(Задания для выполнения)
A - Воспроизведите фрагмент статьи об Эрнсте Вихерте, начиная со слов «Статья посвящена интерпретации» и далее вплоть до слов «в межвоенный период.».
B - Какую главную причину войны, согласно статье об Эрнсте Вихерте, называли немецкие газеты 1914 года?
C - Подхватите статью об Эрнсте Вихерте и напишите ее продолжение сразу после последнего приведенного предложения.

(Выбранный отрывок)
┌──

ОБРАЗ ГЕРОЯ-УБИЙЦЫ. ПАРАДИГМА «НОВОГО» ГЕРОЯ В ТВОРЧЕСТВЕ Э. ВИХЕРТА (1887 -1950)

Автор(ы) статьи: Лукинова Е.М.
Раздел: ПРИКЛАДНАЯ КУЛЬТУРОЛОГИЯ
Ключевые слова:

Эрнст Вихерт, «школьная» тема, литература Германии периода Веймарской республики, образ героя-убийцы

Аннотация:

Статья посвящена интерпретации темы воспитания в произведениях немецкого писателя Эрнста Вихерта, а также отражению и формированию образа «нового» человека в литературе Германии периода Веймарской республики. В статье рассматривается трансформация образа героя «потерянного поколения» в образ героя-палача, актуализация темы убийства как человеческой нормы в межвоенный период.

Текст статьи:

Первая мировая война, воспринятая как спасение, праздник художниками, музыкантами, писателями Германии, проявила не только основные проблемы политической жизни, назревшие в обществе к августу 1914 года, но обнажила бесчеловечность всей системы школьного воспитания. Историки, культурологи, изучающие социокультурную ситуацию в Германии периода первых десятилетий ХХ века, отмечают, что война выплеснула на поверхность внутренние проблемы. Она явилась не только их катализатором, но закономерным итогом развития германской цивилизации. В. Г. Баев, изучающий мемуарную литературу Германии межвоенного периода, отмечает, что «сама духовная атмосфера тех лет предрасполагала  к войне. Повсеместно отмечался рост национализма, шовинистического опьянения, национально-освободительное движение малых народов приобрело масштабных характер. Пропаганда пангерманизма достигла невиданного размаха. Пресса провокационно раздувала подобные настроения»[1; с.33]. Поэтому, по мнению Ю. Н. Солонина, «в начале августа 1914 года объявление войны было воспринято как очистительная буря, после которой вновь должны были наступить безмятежные дни спокойной обеспеченной жизни. Необходимо было отстоять великую немецкую культуру, дать отпор варварам, посягающим на ее высшие и нетленные достояния»[2; с.26]. Культурная элита в массе своей восприняла войну как справедливую. «На фронт торопились, боясь не успеть к концу войны» (Ю.Н. Солонин) [2; с.27]. В.Г. Баев описывает атмосферу «неопределенно-радостного» восторга немцев от наступления войны: «Страна переживала небывалое всеобщее единство. Те дни превратились для всех в неотъемлемую ценность высшего порядка» [1; с. 35]. Немецкие газеты 1914 года называют главной причиной войны «зависть других держав к Германии, которая могла бы сделаться самым могущественным государством, а чтобы этому воспрепятствовать, нужно ее уничтожить» [3; с. 258]. Здесь и претензии на мировое господство, и уверенность в превосходстве Германии над другими странами.

└──

(Записанные данные)
┌──

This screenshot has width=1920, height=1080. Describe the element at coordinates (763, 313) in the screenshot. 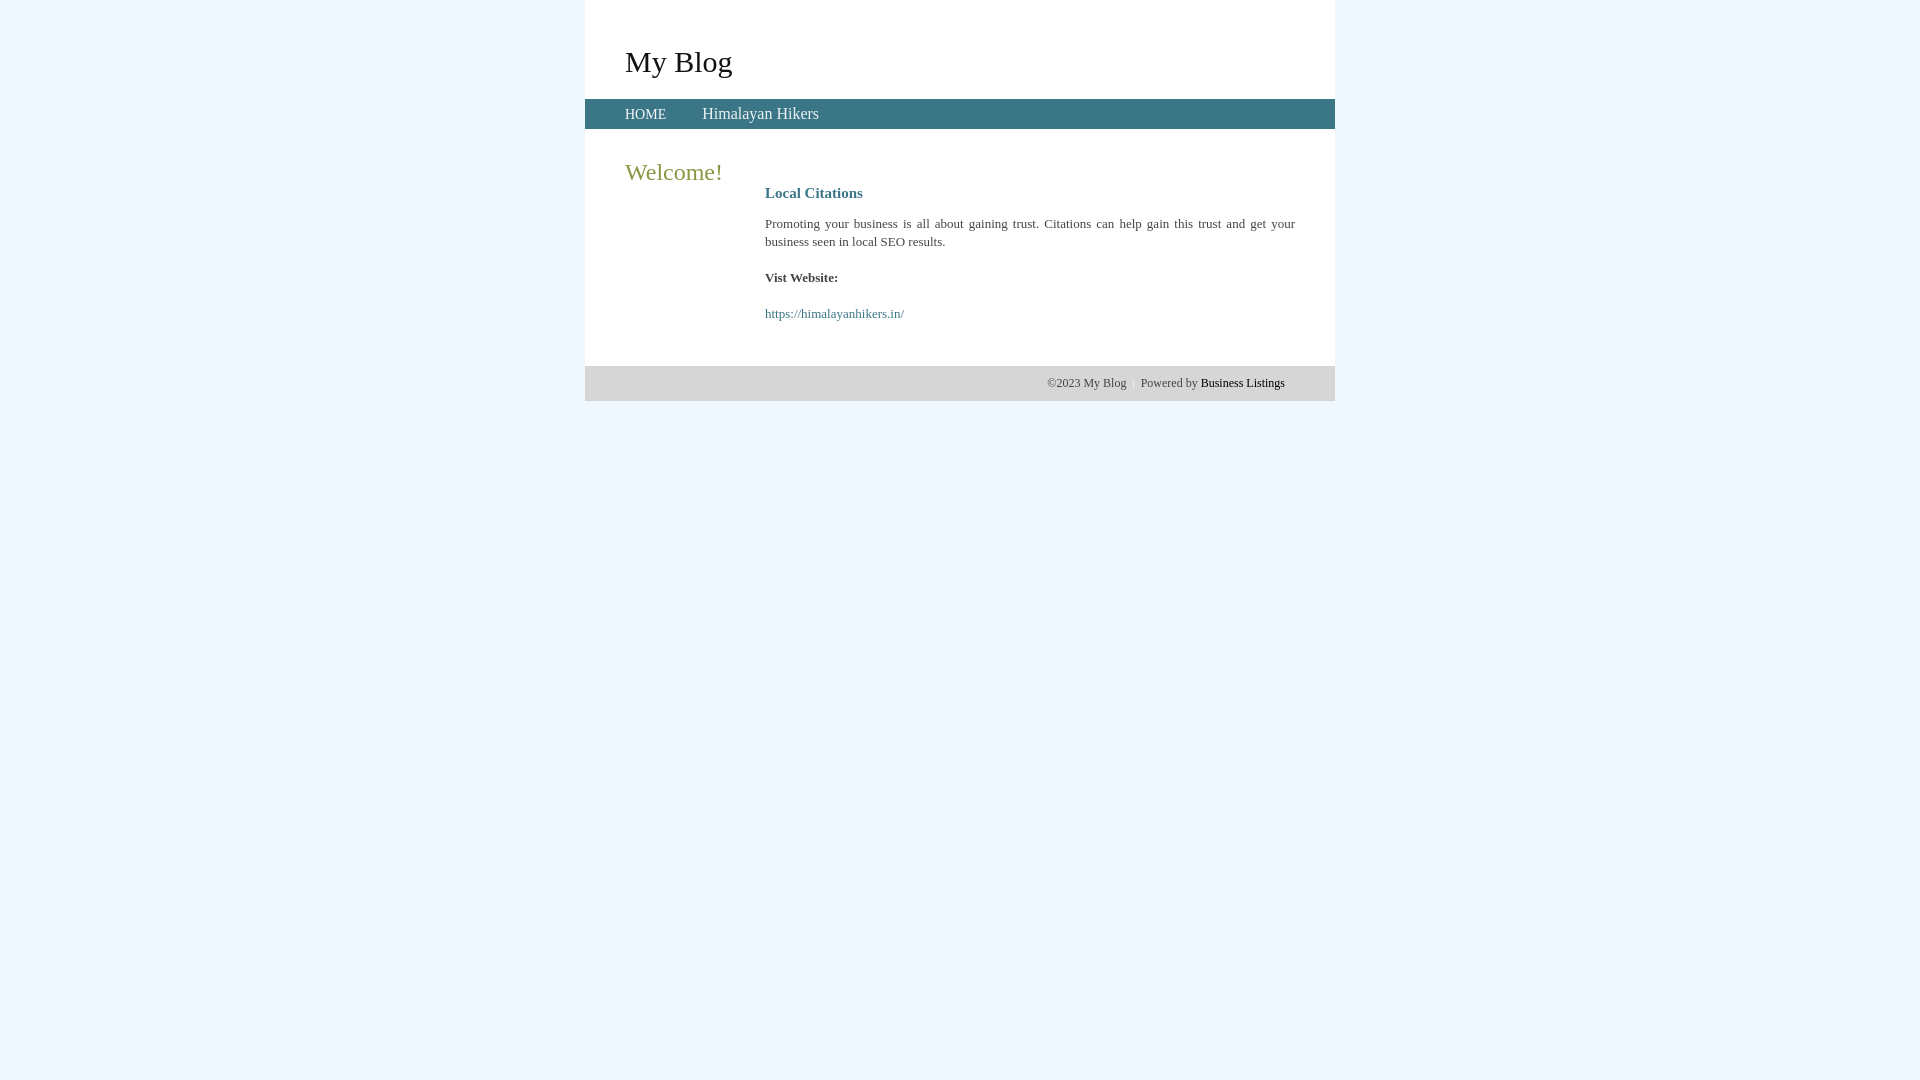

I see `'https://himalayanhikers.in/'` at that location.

└──

(Ответы к упражнению)
A -
Статья посвящена интерпретации темы воспитания в произведениях немецкого писателя Эрнста Вихерта, а также отражению и формированию образа «нового» человека в литературе Германии периода Веймарской республики. В статье рассматривается трансформация образа героя «потерянного поколения» в образ героя-палача, актуализация темы убийства как человеческой нормы в межвоенный период.

B - Зависть других держав к Германии, которая могла бы сделаться самым могущественным государством.

C -
В связи с этим принципиально отметить, что образ врага моделировался в сознании масс задолго до начала войны. На это указывает и Е. С. Сенявская в книге «Психология войны в ХХ веке» [3; с.254]. Еще в предвоенной Германии со школьной скамьи детям прививался (под действием пропаганды) бездумный фанатизм и воспитывалась жестокость. «С самого детства патриотические взнузданные обыватели» [4; с. 418] превращались системой либо в добровольных убийц-патриотов, либо в «пушечное мясо». Проблема школьной системы, уродующей молодые души, становится актуальной для немецкого общества. «Солдат революции» Фриц Цикельский настаивает на том, «что милитаризация немецких детей начиналась со школы» [1; с. 25].

Достаточно проанализировать отношение к войне в гимназиях тех лет, чтобы увидеть полную картину общественно-политической жизни страны в начале века, так как «школа всегда занимала видное место в иерархии общественно-государственных институтов Германии» [1; с. 25]. Райнер Бендик указывает на то, что преподавание истории в немецких школах в период первой мировой войны изменилось. Ученики теперь должны были уяснить себе, почему вчерашние соперники превратились во врагов, и за что воюет Германия. «Для этой цели был по-новому сгруппирован весь учебный материал. Изучение истории должно было начинаться не с античности, а с прусско-немецкой истории» [5; с. 506]. Депутаты Прусского ландтага, по сути, согласились с происходившей девальвацией ценностей мира. Война приветствовалась в школьных учебниках как «наставница» или «очистительный огонь», а мир осуждался как время упадка. Теперь авторы учебников мировую войну рассматривали как «результат политики окружения», осуществленной Англией, Францией и Россией» [5; с. 507]. При этом механизм конструирования образа врага был направлен на «обоснование своей правоты в войне, а также собственного превосходства, которое должно стать основанием для победы над неприятелем» [3; с. 253]. Анализируя мемуарные источники 1919-1933 годов, В. Г. Баев приходит к выводу, что «кайзеровская Германия продолжала существовать в своих учениках, накапливая резервы в будущей борьбе с Веймарской демократией» [1; с. 28].

Тема школьного образования не могла не стать актуальной для немецкой литературы. Роман Роберта Музиля «Тяготы воспитанника Терлеса» («Die Verwirrugen des Zöglings Törless», 1906), который, в свою очередь, повлиял на ранний роман Германа Гессе «Под жерновом» («Unter dem Rat», 1906), «Профессор Унрат или конец тирании» (1905) Генриха Манна, «Друг Гейн» (1902) Эмиля Штрауса, комедия Георга Кайзера «Ректор Кляйст» (1905) обнажили проблемы школьной системы и выдвинули на первый план проблему «я и весь мир» [6; с. 322]. Позднее Г.Фаллада в книге «У нас дома в далекие времена» (1942) вспоминает об ужасающей системе обучения, унижавшей ученика. Массовая литература также не упускала из своего поля зрения данную проблему.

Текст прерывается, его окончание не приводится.